_Aim of the exercise_
Although the data below holds other lines too, output only those from the line with "Where should I click to: Open" up to and including the line with "Given: Click the 555K map marker", exactly as they appear.
--- Source records Enclosed Below ---
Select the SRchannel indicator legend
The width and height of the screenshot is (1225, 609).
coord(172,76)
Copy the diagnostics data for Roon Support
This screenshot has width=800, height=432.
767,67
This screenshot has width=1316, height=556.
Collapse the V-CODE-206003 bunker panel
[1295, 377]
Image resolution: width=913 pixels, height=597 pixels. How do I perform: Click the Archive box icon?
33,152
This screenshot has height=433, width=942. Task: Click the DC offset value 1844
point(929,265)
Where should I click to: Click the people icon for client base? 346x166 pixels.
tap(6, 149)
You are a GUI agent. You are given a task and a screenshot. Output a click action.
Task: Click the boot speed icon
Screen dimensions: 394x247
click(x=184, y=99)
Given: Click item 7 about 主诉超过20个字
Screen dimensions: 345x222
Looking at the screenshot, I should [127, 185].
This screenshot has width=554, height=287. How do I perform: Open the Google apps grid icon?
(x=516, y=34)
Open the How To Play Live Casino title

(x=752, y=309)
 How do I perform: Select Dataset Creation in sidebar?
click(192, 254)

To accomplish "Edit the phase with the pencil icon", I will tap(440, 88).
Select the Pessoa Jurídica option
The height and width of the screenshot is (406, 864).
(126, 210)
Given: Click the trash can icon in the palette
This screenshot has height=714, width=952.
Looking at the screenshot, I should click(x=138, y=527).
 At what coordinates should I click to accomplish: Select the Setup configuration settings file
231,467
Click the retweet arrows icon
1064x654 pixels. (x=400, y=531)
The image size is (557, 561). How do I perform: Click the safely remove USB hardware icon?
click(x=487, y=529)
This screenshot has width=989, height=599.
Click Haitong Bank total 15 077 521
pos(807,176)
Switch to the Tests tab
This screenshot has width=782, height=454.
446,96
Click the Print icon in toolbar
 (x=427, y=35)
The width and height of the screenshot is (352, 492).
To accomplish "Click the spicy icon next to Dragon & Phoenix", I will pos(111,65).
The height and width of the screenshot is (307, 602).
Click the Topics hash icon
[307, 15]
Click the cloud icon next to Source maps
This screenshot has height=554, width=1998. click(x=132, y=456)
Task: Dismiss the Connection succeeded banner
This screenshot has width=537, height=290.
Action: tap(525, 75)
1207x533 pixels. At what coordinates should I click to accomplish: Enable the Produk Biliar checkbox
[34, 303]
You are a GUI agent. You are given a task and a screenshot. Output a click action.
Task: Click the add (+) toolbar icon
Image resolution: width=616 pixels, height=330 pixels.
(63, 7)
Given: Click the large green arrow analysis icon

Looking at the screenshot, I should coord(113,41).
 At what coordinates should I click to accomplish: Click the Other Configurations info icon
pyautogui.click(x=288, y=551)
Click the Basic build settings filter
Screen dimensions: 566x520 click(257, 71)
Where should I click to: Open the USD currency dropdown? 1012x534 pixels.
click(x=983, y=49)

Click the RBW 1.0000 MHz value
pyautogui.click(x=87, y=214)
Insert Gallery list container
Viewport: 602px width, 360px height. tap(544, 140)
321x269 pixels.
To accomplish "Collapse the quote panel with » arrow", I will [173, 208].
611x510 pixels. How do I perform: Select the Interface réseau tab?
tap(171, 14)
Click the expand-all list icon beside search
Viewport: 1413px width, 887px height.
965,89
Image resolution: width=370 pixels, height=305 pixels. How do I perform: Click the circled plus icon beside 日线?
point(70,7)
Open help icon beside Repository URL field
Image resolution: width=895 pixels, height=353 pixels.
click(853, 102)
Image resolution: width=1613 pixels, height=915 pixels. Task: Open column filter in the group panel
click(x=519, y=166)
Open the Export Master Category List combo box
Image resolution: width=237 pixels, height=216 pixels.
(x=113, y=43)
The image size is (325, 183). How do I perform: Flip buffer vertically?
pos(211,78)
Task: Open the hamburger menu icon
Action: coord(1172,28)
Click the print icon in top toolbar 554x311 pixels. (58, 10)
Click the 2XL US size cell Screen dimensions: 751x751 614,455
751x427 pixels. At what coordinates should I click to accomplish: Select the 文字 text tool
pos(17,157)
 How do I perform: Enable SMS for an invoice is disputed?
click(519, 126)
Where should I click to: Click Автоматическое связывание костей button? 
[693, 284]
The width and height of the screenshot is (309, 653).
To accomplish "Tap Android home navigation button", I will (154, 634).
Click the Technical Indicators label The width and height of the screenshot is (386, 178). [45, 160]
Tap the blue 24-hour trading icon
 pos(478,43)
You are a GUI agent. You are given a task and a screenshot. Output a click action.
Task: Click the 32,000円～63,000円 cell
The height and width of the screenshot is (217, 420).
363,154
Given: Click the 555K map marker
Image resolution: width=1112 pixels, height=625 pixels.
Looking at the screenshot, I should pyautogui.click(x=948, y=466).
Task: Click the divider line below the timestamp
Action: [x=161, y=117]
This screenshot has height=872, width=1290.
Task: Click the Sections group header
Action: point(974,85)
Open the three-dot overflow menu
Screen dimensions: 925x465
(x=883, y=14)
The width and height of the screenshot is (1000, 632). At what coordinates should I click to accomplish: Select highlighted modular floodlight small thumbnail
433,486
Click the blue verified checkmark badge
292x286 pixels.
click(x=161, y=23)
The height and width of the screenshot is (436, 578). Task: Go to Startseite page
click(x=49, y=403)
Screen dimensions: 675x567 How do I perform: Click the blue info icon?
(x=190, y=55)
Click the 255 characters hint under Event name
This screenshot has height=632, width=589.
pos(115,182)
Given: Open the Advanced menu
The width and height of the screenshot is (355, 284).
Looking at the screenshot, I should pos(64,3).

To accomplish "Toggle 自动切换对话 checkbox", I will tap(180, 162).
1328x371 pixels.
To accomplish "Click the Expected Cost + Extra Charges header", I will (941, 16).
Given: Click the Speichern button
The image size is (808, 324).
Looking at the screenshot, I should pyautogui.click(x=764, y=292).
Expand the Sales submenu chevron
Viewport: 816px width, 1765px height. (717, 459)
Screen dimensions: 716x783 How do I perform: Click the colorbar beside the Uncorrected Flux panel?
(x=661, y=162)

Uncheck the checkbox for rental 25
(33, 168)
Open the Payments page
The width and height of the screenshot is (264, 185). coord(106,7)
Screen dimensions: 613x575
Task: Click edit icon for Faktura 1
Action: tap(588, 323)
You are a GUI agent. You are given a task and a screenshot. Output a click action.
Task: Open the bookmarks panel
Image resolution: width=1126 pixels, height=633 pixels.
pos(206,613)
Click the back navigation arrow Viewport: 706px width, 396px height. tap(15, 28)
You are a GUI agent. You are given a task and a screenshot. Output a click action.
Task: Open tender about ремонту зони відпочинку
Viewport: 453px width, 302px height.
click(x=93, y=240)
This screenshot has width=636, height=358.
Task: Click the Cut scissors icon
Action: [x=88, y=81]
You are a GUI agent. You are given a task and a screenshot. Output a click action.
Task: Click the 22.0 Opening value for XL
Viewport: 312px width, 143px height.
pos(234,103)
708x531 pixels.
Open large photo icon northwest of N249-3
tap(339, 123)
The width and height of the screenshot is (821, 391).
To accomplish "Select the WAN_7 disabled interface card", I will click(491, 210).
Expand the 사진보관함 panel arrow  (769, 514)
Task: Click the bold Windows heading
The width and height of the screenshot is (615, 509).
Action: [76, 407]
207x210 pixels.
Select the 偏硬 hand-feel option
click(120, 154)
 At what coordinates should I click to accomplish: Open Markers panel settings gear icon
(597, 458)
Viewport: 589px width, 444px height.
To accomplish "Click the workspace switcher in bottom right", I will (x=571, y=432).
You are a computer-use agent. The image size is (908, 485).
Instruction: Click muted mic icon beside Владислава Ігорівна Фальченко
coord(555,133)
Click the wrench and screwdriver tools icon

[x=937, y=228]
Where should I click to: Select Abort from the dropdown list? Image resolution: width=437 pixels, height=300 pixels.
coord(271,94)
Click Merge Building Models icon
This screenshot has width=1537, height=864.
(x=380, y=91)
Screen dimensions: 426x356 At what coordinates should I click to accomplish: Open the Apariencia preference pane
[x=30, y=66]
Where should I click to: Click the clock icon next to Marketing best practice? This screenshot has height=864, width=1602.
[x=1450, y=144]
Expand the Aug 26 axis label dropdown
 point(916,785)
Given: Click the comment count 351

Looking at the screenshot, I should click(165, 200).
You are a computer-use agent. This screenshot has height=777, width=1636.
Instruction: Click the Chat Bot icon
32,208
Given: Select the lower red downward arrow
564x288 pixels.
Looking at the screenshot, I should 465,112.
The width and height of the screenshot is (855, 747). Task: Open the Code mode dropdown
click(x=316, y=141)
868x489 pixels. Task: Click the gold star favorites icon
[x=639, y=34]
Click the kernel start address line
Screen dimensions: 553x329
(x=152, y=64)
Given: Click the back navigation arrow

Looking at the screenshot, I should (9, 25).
--- End of Enclosed Source records ---
_Task result_
Where should I click to: Open the USD currency dropdown? 1012x534 pixels.
click(x=983, y=49)

Click the RBW 1.0000 MHz value
pyautogui.click(x=87, y=214)
Insert Gallery list container
Viewport: 602px width, 360px height. tap(544, 140)
321x269 pixels.
To accomplish "Collapse the quote panel with » arrow", I will [173, 208].
611x510 pixels. How do I perform: Select the Interface réseau tab?
tap(171, 14)
Click the expand-all list icon beside search
Viewport: 1413px width, 887px height.
965,89
Image resolution: width=370 pixels, height=305 pixels. How do I perform: Click the circled plus icon beside 日线?
point(70,7)
Open help icon beside Repository URL field
Image resolution: width=895 pixels, height=353 pixels.
click(853, 102)
Image resolution: width=1613 pixels, height=915 pixels. Task: Open column filter in the group panel
click(x=519, y=166)
Open the Export Master Category List combo box
Image resolution: width=237 pixels, height=216 pixels.
(x=113, y=43)
The image size is (325, 183). How do I perform: Flip buffer vertically?
pos(211,78)
Task: Open the hamburger menu icon
Action: coord(1172,28)
Click the print icon in top toolbar 554x311 pixels. (58, 10)
Click the 2XL US size cell Screen dimensions: 751x751 614,455
751x427 pixels. At what coordinates should I click to accomplish: Select the 文字 text tool
pos(17,157)
 How do I perform: Enable SMS for an invoice is disputed?
click(519, 126)
Where should I click to: Click Автоматическое связывание костей button? 
[693, 284]
The width and height of the screenshot is (309, 653).
To accomplish "Tap Android home navigation button", I will (154, 634).
Click the Technical Indicators label The width and height of the screenshot is (386, 178). [45, 160]
Tap the blue 24-hour trading icon
 pos(478,43)
You are a GUI agent. You are given a task and a screenshot. Output a click action.
Task: Click the 32,000円～63,000円 cell
The height and width of the screenshot is (217, 420).
363,154
Given: Click the 555K map marker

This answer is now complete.